Could you edit the listing below so that every "computer-use agent" becomes "screen assistant", with nothing else altered?

══ RECORDS TO PROCESS ══

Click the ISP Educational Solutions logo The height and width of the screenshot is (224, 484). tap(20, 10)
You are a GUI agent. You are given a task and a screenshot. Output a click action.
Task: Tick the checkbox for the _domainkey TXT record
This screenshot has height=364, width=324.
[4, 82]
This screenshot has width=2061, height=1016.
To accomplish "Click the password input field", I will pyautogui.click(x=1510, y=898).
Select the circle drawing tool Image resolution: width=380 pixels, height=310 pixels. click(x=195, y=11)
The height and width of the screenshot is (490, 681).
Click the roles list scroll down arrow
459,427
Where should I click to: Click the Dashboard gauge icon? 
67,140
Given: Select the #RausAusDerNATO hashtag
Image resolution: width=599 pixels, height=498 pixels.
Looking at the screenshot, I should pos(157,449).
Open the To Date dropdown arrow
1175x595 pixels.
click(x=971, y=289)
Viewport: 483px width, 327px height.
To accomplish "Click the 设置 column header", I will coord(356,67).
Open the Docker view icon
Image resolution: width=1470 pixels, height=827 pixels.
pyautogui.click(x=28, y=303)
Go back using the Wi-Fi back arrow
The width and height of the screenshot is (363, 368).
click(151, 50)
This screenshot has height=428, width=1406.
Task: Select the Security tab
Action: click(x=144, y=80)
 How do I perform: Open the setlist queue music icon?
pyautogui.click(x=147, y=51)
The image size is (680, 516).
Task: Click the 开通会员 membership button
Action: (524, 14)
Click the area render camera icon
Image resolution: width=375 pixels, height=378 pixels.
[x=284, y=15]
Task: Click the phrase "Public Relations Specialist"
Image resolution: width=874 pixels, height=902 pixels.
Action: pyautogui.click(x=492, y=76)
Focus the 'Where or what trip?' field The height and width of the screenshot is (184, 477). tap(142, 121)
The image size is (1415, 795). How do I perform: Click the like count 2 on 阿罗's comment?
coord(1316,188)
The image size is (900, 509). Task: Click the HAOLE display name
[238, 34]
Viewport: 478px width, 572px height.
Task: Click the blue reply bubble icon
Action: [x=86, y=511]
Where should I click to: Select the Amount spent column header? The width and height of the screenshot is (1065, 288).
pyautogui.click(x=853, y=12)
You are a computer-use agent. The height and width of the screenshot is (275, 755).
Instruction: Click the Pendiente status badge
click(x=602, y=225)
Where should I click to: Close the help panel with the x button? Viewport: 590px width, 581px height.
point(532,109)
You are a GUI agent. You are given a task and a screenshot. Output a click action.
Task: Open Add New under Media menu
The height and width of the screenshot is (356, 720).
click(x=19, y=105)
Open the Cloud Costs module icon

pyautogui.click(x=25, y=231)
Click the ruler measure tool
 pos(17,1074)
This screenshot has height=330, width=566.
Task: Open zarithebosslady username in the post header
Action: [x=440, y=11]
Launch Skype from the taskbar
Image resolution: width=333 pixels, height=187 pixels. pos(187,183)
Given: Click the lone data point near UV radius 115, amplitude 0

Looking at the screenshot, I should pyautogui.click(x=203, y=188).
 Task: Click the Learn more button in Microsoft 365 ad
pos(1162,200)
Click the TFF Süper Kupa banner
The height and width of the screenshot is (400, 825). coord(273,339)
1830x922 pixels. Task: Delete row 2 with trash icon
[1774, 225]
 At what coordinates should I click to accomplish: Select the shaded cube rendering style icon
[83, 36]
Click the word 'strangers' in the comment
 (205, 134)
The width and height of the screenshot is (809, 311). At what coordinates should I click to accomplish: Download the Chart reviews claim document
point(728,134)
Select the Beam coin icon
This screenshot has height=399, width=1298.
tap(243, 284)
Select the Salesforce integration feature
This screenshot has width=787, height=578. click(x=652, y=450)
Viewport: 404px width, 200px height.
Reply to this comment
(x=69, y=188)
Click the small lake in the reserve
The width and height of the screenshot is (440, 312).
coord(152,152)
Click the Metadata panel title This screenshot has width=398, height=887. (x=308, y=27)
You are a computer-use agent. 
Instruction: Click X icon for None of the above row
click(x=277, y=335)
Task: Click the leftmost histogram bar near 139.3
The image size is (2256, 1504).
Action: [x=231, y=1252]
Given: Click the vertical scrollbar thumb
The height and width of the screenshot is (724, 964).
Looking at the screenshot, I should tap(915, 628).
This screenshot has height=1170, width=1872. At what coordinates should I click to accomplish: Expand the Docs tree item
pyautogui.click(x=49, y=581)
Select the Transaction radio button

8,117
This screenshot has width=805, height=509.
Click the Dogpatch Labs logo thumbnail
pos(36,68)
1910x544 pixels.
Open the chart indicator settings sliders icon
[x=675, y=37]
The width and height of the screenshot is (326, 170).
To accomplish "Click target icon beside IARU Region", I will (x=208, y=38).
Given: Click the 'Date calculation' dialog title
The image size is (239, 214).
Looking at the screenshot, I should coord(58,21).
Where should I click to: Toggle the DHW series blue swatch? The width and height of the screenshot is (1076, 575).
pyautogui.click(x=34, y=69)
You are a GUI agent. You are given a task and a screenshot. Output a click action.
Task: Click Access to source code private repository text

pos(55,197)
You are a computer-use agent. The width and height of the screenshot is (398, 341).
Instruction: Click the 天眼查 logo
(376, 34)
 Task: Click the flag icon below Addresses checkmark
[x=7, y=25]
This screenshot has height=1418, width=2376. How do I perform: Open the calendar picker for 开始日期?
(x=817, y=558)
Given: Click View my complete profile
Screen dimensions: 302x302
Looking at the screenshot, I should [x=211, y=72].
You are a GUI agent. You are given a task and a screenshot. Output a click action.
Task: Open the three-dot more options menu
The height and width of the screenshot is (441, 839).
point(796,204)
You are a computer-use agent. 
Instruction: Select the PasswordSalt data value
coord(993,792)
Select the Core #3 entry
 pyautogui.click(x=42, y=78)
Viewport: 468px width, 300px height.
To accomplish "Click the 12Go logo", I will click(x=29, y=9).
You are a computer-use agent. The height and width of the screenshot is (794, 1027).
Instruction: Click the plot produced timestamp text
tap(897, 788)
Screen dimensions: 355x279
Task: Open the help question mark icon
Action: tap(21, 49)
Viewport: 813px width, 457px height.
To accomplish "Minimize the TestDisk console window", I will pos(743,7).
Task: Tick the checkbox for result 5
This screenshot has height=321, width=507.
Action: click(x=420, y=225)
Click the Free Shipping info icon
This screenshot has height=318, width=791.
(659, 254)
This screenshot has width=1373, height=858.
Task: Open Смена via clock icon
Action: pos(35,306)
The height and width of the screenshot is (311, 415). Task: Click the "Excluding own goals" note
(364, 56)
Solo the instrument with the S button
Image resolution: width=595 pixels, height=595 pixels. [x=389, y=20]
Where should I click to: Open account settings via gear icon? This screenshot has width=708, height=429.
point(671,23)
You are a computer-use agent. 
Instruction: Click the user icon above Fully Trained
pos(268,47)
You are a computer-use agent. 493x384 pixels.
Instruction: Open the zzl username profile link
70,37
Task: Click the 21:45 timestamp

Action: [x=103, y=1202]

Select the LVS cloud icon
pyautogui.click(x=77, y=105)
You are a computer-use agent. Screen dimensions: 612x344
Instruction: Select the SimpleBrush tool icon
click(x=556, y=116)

═══

* **ANSWER**:
Click the ISP Educational Solutions logo The height and width of the screenshot is (224, 484). tap(20, 10)
You are a GUI agent. You are given a task and a screenshot. Output a click action.
Task: Tick the checkbox for the _domainkey TXT record
This screenshot has height=364, width=324.
[4, 82]
This screenshot has width=2061, height=1016.
To accomplish "Click the password input field", I will pyautogui.click(x=1510, y=898).
Select the circle drawing tool Image resolution: width=380 pixels, height=310 pixels. click(x=195, y=11)
The height and width of the screenshot is (490, 681).
Click the roles list scroll down arrow
459,427
Where should I click to: Click the Dashboard gauge icon? 
67,140
Given: Select the #RausAusDerNATO hashtag
Image resolution: width=599 pixels, height=498 pixels.
Looking at the screenshot, I should pos(157,449).
Open the To Date dropdown arrow
1175x595 pixels.
click(x=971, y=289)
Viewport: 483px width, 327px height.
To accomplish "Click the 设置 column header", I will coord(356,67).
Open the Docker view icon
Image resolution: width=1470 pixels, height=827 pixels.
pyautogui.click(x=28, y=303)
Go back using the Wi-Fi back arrow
The width and height of the screenshot is (363, 368).
click(151, 50)
This screenshot has height=428, width=1406.
Task: Select the Security tab
Action: click(x=144, y=80)
 How do I perform: Open the setlist queue music icon?
pyautogui.click(x=147, y=51)
The image size is (680, 516).
Task: Click the 开通会员 membership button
Action: (524, 14)
Click the area render camera icon
Image resolution: width=375 pixels, height=378 pixels.
[x=284, y=15]
Task: Click the phrase "Public Relations Specialist"
Image resolution: width=874 pixels, height=902 pixels.
Action: pyautogui.click(x=492, y=76)
Focus the 'Where or what trip?' field The height and width of the screenshot is (184, 477). tap(142, 121)
The image size is (1415, 795). How do I perform: Click the like count 2 on 阿罗's comment?
coord(1316,188)
The image size is (900, 509). Task: Click the HAOLE display name
[238, 34]
Viewport: 478px width, 572px height.
Task: Click the blue reply bubble icon
Action: [x=86, y=511]
Where should I click to: Select the Amount spent column header? The width and height of the screenshot is (1065, 288).
pyautogui.click(x=853, y=12)
You are a screen assistant. The height and width of the screenshot is (275, 755).
Instruction: Click the Pendiente status badge
click(x=602, y=225)
Where should I click to: Close the help panel with the x button? Viewport: 590px width, 581px height.
point(532,109)
You are a GUI agent. You are given a task and a screenshot. Output a click action.
Task: Open Add New under Media menu
The height and width of the screenshot is (356, 720).
click(x=19, y=105)
Open the Cloud Costs module icon

pyautogui.click(x=25, y=231)
Click the ruler measure tool
 pos(17,1074)
This screenshot has height=330, width=566.
Task: Open zarithebosslady username in the post header
Action: [x=440, y=11]
Launch Skype from the taskbar
Image resolution: width=333 pixels, height=187 pixels. pos(187,183)
Given: Click the lone data point near UV radius 115, amplitude 0

Looking at the screenshot, I should pyautogui.click(x=203, y=188).
 Task: Click the Learn more button in Microsoft 365 ad
pos(1162,200)
Click the TFF Süper Kupa banner
The height and width of the screenshot is (400, 825). coord(273,339)
1830x922 pixels. Task: Delete row 2 with trash icon
[1774, 225]
 At what coordinates should I click to accomplish: Select the shaded cube rendering style icon
[83, 36]
Click the word 'strangers' in the comment
 (205, 134)
The width and height of the screenshot is (809, 311). At what coordinates should I click to accomplish: Download the Chart reviews claim document
point(728,134)
Select the Beam coin icon
This screenshot has height=399, width=1298.
tap(243, 284)
Select the Salesforce integration feature
This screenshot has width=787, height=578. click(x=652, y=450)
Viewport: 404px width, 200px height.
Reply to this comment
(x=69, y=188)
Click the small lake in the reserve
The width and height of the screenshot is (440, 312).
coord(152,152)
Click the Metadata panel title This screenshot has width=398, height=887. (x=308, y=27)
You are a screen assistant. 
Instruction: Click X icon for None of the above row
click(x=277, y=335)
Task: Click the leftmost histogram bar near 139.3
The image size is (2256, 1504).
Action: [x=231, y=1252]
Given: Click the vertical scrollbar thumb
The height and width of the screenshot is (724, 964).
Looking at the screenshot, I should tap(915, 628).
This screenshot has height=1170, width=1872. At what coordinates should I click to accomplish: Expand the Docs tree item
pyautogui.click(x=49, y=581)
Select the Transaction radio button

8,117
This screenshot has width=805, height=509.
Click the Dogpatch Labs logo thumbnail
pos(36,68)
1910x544 pixels.
Open the chart indicator settings sliders icon
[x=675, y=37]
The width and height of the screenshot is (326, 170).
To accomplish "Click target icon beside IARU Region", I will (x=208, y=38).
Given: Click the 'Date calculation' dialog title
The image size is (239, 214).
Looking at the screenshot, I should coord(58,21).
Where should I click to: Toggle the DHW series blue swatch? The width and height of the screenshot is (1076, 575).
pyautogui.click(x=34, y=69)
You are a GUI agent. You are given a task and a screenshot. Output a click action.
Task: Click Access to source code private repository text

pos(55,197)
You are a screen assistant. The width and height of the screenshot is (398, 341).
Instruction: Click the 天眼查 logo
(376, 34)
 Task: Click the flag icon below Addresses checkmark
[x=7, y=25]
This screenshot has height=1418, width=2376. How do I perform: Open the calendar picker for 开始日期?
(x=817, y=558)
Given: Click View my complete profile
Screen dimensions: 302x302
Looking at the screenshot, I should [x=211, y=72].
You are a GUI agent. You are given a task and a screenshot. Output a click action.
Task: Open the three-dot more options menu
The height and width of the screenshot is (441, 839).
point(796,204)
You are a screen assistant. 
Instruction: Select the PasswordSalt data value
coord(993,792)
Select the Core #3 entry
 pyautogui.click(x=42, y=78)
Viewport: 468px width, 300px height.
To accomplish "Click the 12Go logo", I will click(x=29, y=9).
You are a screen assistant. The height and width of the screenshot is (794, 1027).
Instruction: Click the plot produced timestamp text
tap(897, 788)
Screen dimensions: 355x279
Task: Open the help question mark icon
Action: tap(21, 49)
Viewport: 813px width, 457px height.
To accomplish "Minimize the TestDisk console window", I will pos(743,7).
Task: Tick the checkbox for result 5
This screenshot has height=321, width=507.
Action: click(x=420, y=225)
Click the Free Shipping info icon
This screenshot has height=318, width=791.
(659, 254)
This screenshot has width=1373, height=858.
Task: Open Смена via clock icon
Action: pos(35,306)
The height and width of the screenshot is (311, 415). Task: Click the "Excluding own goals" note
(364, 56)
Solo the instrument with the S button
Image resolution: width=595 pixels, height=595 pixels. [x=389, y=20]
Where should I click to: Open account settings via gear icon? This screenshot has width=708, height=429.
point(671,23)
You are a screen assistant. 
Instruction: Click the user icon above Fully Trained
pos(268,47)
You are a screen assistant. 493x384 pixels.
Instruction: Open the zzl username profile link
70,37
Task: Click the 21:45 timestamp

Action: [x=103, y=1202]

Select the LVS cloud icon
pyautogui.click(x=77, y=105)
You are a screen assistant. Screen dimensions: 612x344
Instruction: Select the SimpleBrush tool icon
click(x=556, y=116)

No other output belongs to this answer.